ANAHEIM, Calif. – Patience at the plate paid dividends for the Seattle Mariners on Sunday.
When Shohei Ohtani, one of the most formidable pitchers in baseball, finally left the mound, Seattle seized the opportunity, scoring three runs in the eighth inning on its way to a 5-1 victory over the Los Angeles Angels that kept the Mariners in the thick of the American League wild-card race.
Manager Scott Servais said before the game that while his players have the utmost respect for Ohtani, they do not fear him. The Mariners made the Angels’ ace work out of several jams before Jarred Kelenic cracked Ohtani’s 105th pitch over the right field wall to tie it 1-1 with one out in the seventh inning.
Matching Ohtani pitch-for-pitch was left-hander Marco Gonzales, who allowed a solo homer to Kurt Suzuki in the second inning, then retired the next nine batters. Gonzales surrendered only three hits and struck out five in seven innings. Paul Sewald fanned two of the three Angels he faced in the eighth, and Diego Castillo worked a 1-2-3 ninth inning as the Mariners ended the road trip 8-2.
“We knew we were going to be in for a battle the way Ohtani’s been throwing the ball and the type of season he’s had,” Servais said. “Give a ton of credit to Marco Gonzales. He pitched his tail off, like he often does in big games. He’s such a good competitor. Jarred (Kelenic) hits a huge home run. … He got his pitch and he didn’t miss it, and J.P. (Crawford) set the tone with a 10-pitch at bat to start the game.”
Ohtani was lifted after allowing five hits and striking out 10 batters in seven innings. Jose Quijada started the eighth, and the Mariners started perhaps their most important rally of the season.

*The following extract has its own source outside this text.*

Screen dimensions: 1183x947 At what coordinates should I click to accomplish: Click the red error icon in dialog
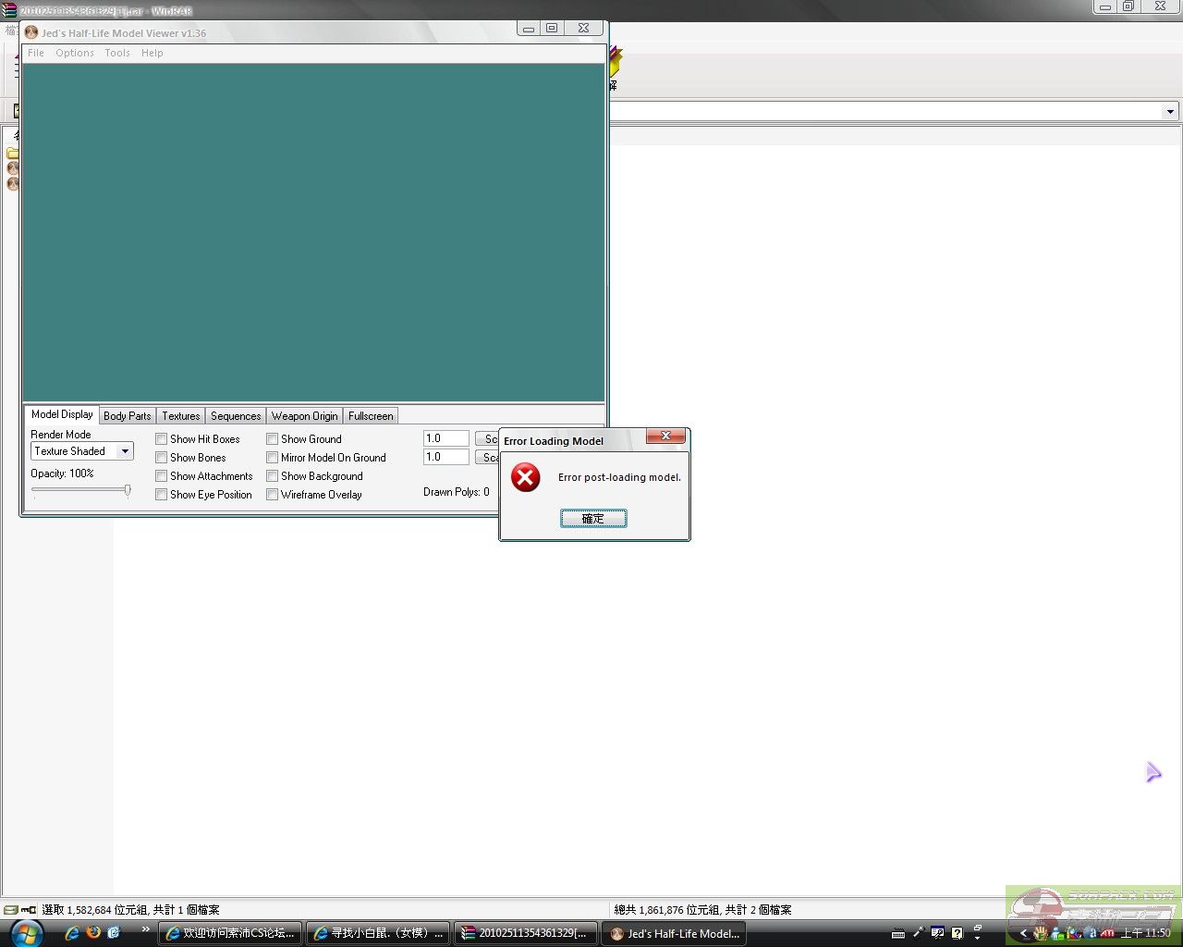pyautogui.click(x=525, y=478)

Crawford led off the inning with a double. Ty France struck out, but Kyle Seager legged out an infield single, moving Crawford to third. Austin Warren relieved Quijada, and Mitch Haniger promptly singled to center to score Crawford and give the Mariners their first lead. Crawford has hit safely in seven of his past eight games and 22 of his past 28.

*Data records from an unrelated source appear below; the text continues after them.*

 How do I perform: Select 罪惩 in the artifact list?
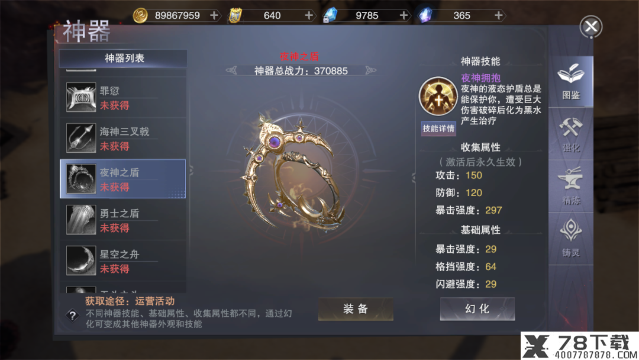(x=123, y=98)
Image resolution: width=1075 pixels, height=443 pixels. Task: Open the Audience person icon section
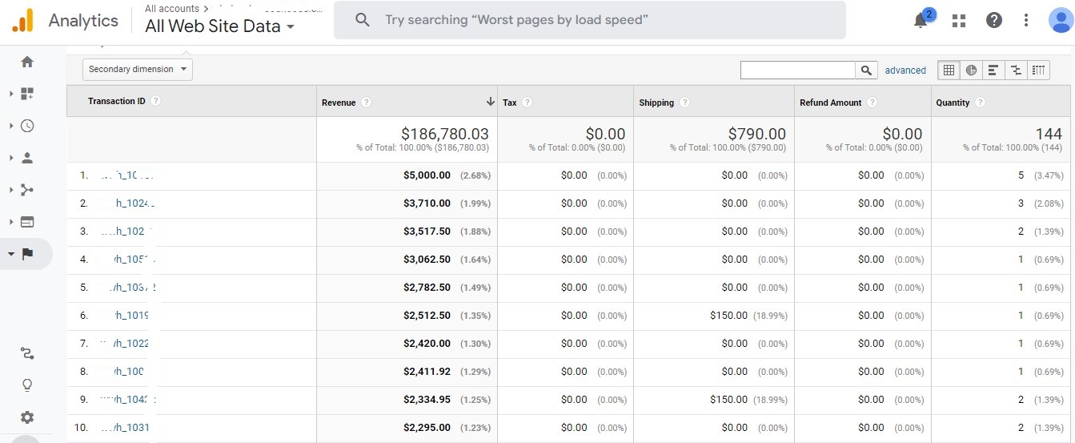pos(27,158)
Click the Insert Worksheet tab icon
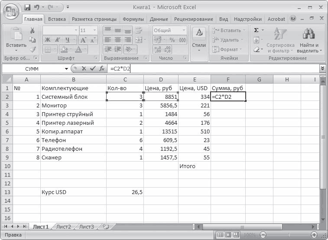The width and height of the screenshot is (328, 240). click(x=103, y=227)
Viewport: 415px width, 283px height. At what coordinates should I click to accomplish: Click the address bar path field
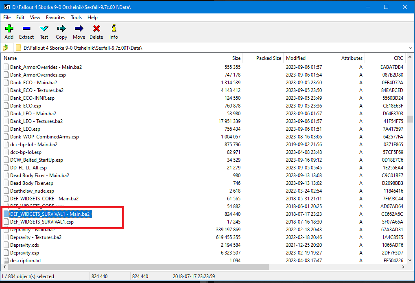coord(203,48)
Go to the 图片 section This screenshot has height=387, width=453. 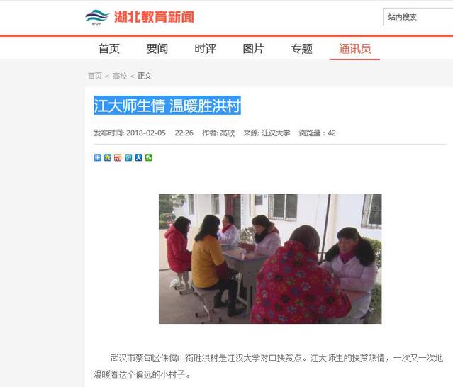253,48
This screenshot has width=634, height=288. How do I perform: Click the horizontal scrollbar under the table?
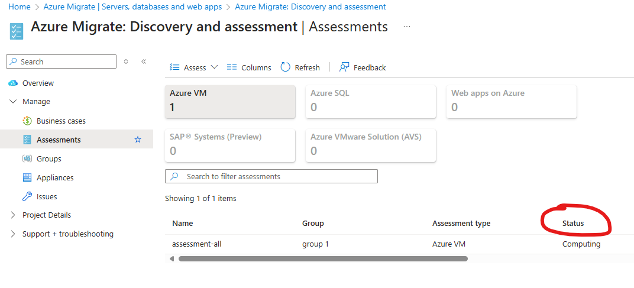322,258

Having finally gotten to the Angels’ bullpen, Seattle was hungry for more. Abraham Toro reached on an error to load the bases, and Jake Fraley belted a bases-clearing double off the center field wall to chase Warren and give his team a four-run lead. Fraley stole third but the Angels’ third reliever, Sam Selman, got Tom Murphy to fly out to end the inning.
“It was a big plus for Jarred to get us on the board like that,” Fraley said. “Ohtani has been pitching well. So we knew he was going to have good stuff, but we had a game plan against him. We tried to string together hits when we could and get into the bullpen. On the double, I was just trying to attack something I could hit and try not to do too much.”
“This speaks to the character in that clubhouse, there’s not a lot that can phase us ,” said Gonzales, who won his ninth straight decision. “We win as a team, we lose as a team. We ended the series on the right note. We executed the plan well. We know those guys through and through. We really only made the one mistake to Suzuki, other than that we were very confident with the pitch selection, the sequencing was on point, we executed and got ahead in the count a lot. It was a good team win.”
The Mariners won for the 19th time in their past 26 road games to stay hot on the heels of Toronto (87-69), only two games out of the second AL wild-card spot. The Blue Jays also won Sunday while wild-card front-runners New York and Boston wrapped up a series Sunday night at Fenway Park.
“Marco’s been rock solid all year,” Fraley said of Gonzales. “He is an unbelievable pitcher. He gives us a chance to win every time.”
Seattle finished 44-37 on the road this season. Its 44 victories are tied for sixth most in club history with the 2018 and 2000 teams. With his seventh-inning blast, Kelenic is tied for eighth in Mariners history for homers in a season by a rookie (14).
Crawford, Seager and Kelenic each had two hits for Seattle (86-70), which took two out of three in Los Angeles and returns home to T-Mobile Park for the last six games of the regular season: three with Oakland and the last three with Los Angeles.
“We’re excited to end the road trip this way – everyone’s in a good mood right now,” Fraley said. “We all understand the situation. Take it pitch by pitch, inning by inning, game by game. We’ve been doing it all year. When tough games happen, when we get our butts kicked like yesterday, we usually come out the next day more determined.”